» TASK DATA:
○ ○ ○ ○ ○

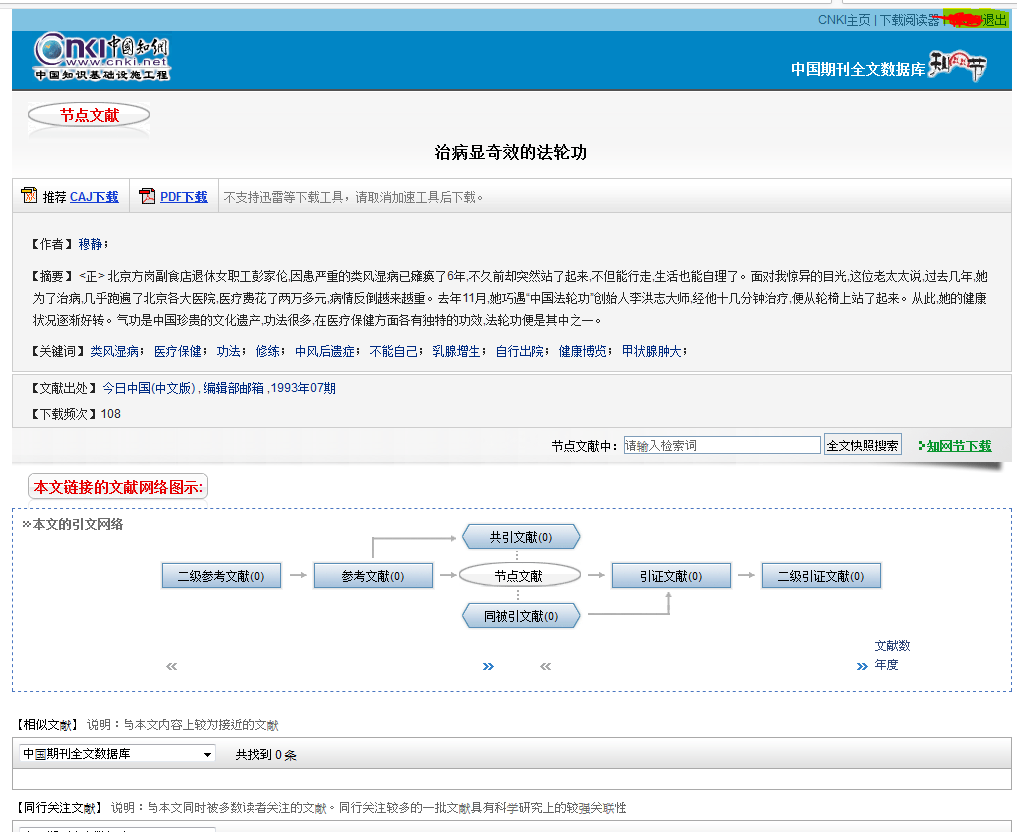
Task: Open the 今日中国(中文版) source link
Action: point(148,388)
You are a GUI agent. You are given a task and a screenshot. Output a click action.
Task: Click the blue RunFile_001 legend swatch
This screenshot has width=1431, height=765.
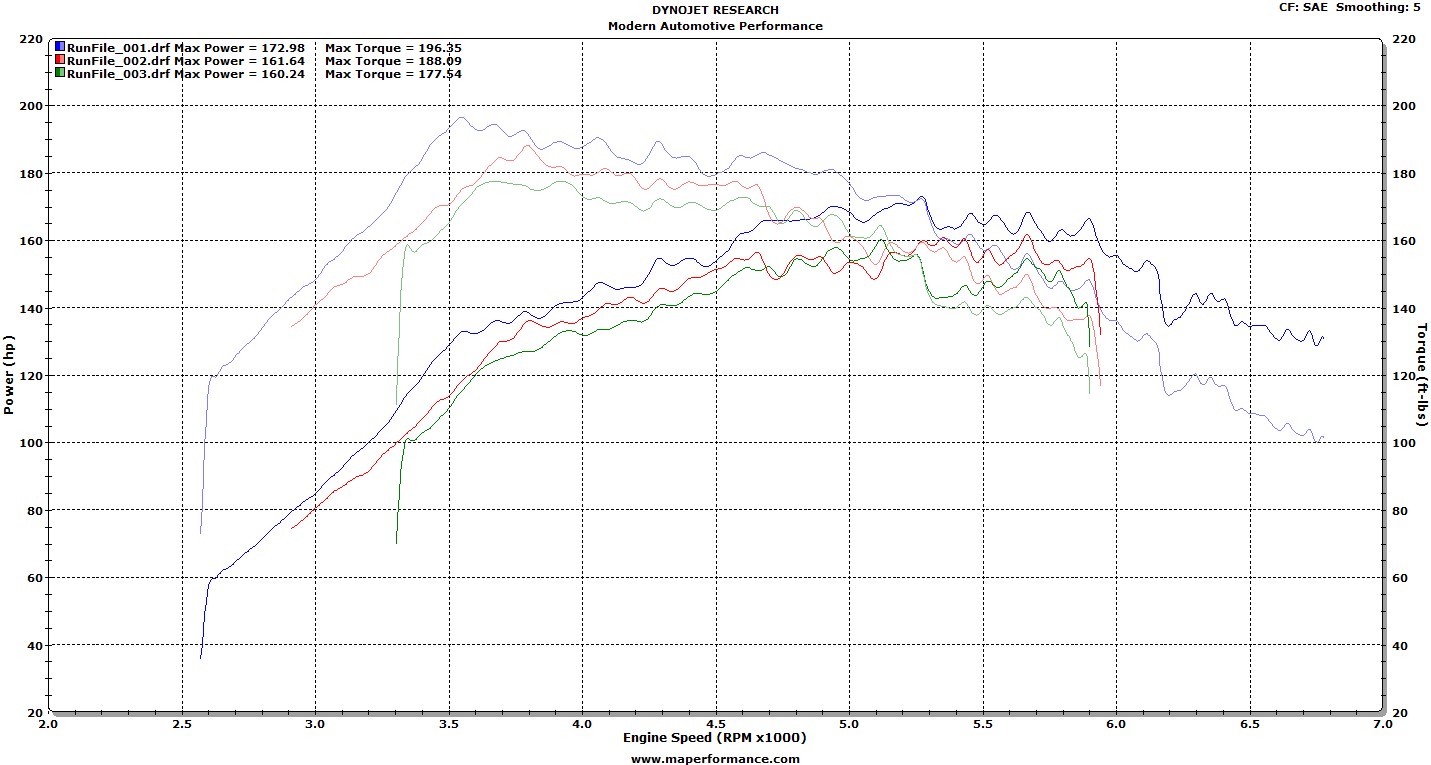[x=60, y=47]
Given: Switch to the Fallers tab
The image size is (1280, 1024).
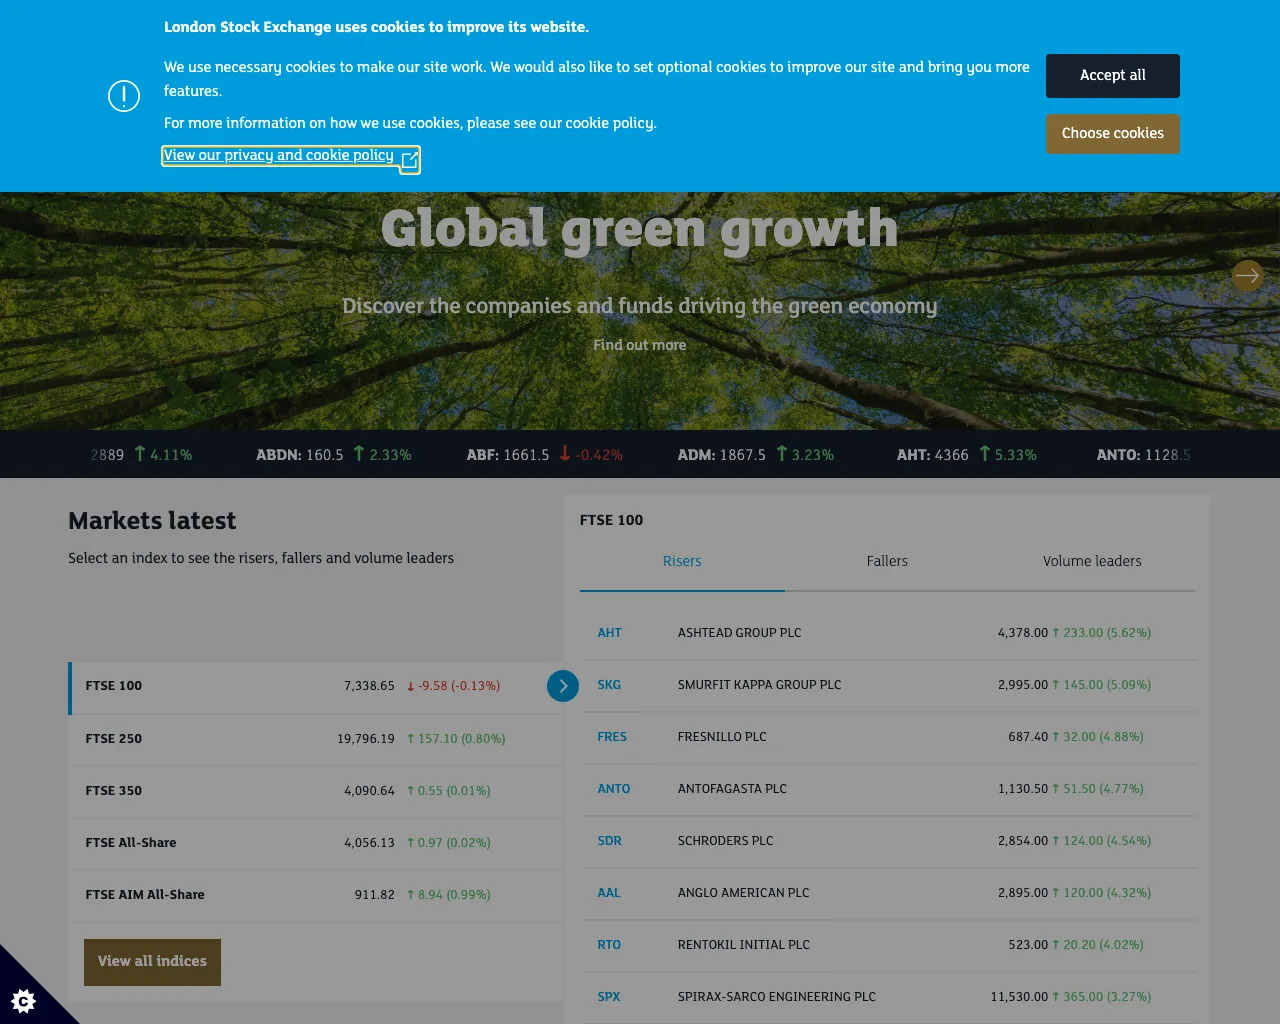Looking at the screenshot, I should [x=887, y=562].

○ ○ ○ ○ ○

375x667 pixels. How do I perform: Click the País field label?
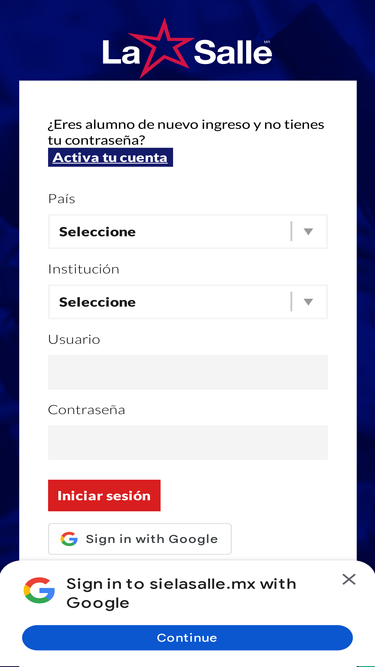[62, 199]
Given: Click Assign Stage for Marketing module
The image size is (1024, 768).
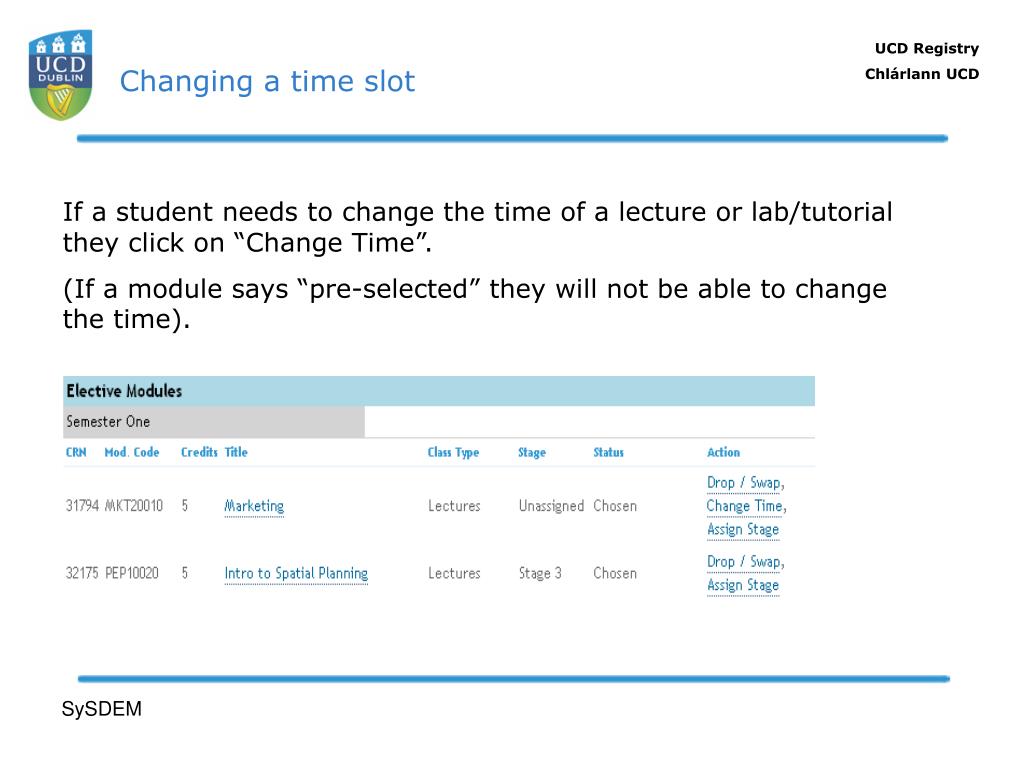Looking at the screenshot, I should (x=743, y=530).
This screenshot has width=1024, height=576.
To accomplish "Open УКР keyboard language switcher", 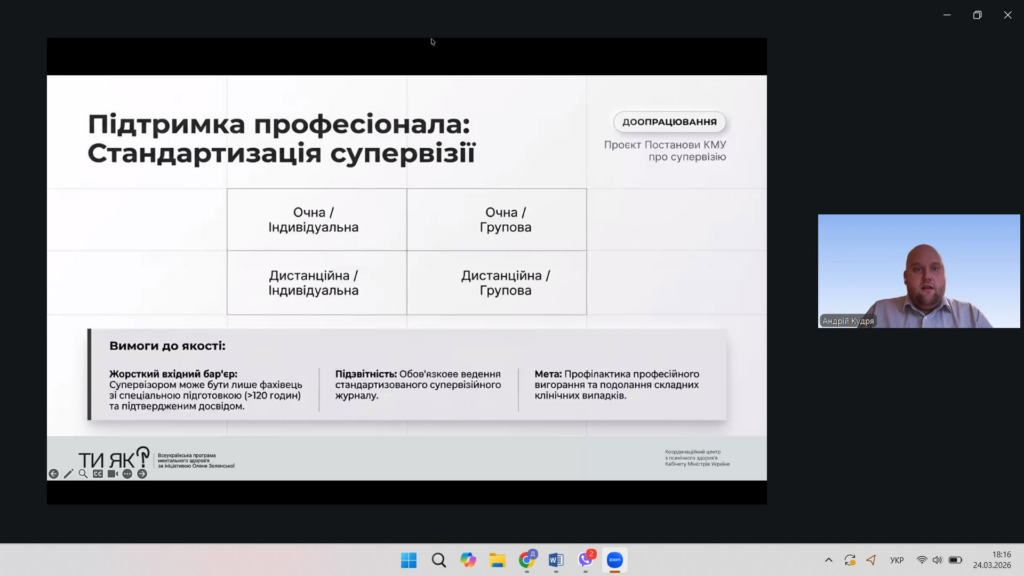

○ ○ ○ ○ ○

» TASK STATEMENT:
From the records above, transcribe only the stretch from the line with "375x667 pixels. How" through the line with "УКР keyboard language", keeping both ends. Omit pictures.

» RESULT OF THIS EXERCISE:
375x667 pixels. How do I perform: Click the País field label?
[62, 199]
Given: Click Assign Stage for Marketing module
The image size is (1024, 768).
Looking at the screenshot, I should (x=743, y=530).
This screenshot has width=1024, height=576.
To accomplish "Open УКР keyboard language switcher", 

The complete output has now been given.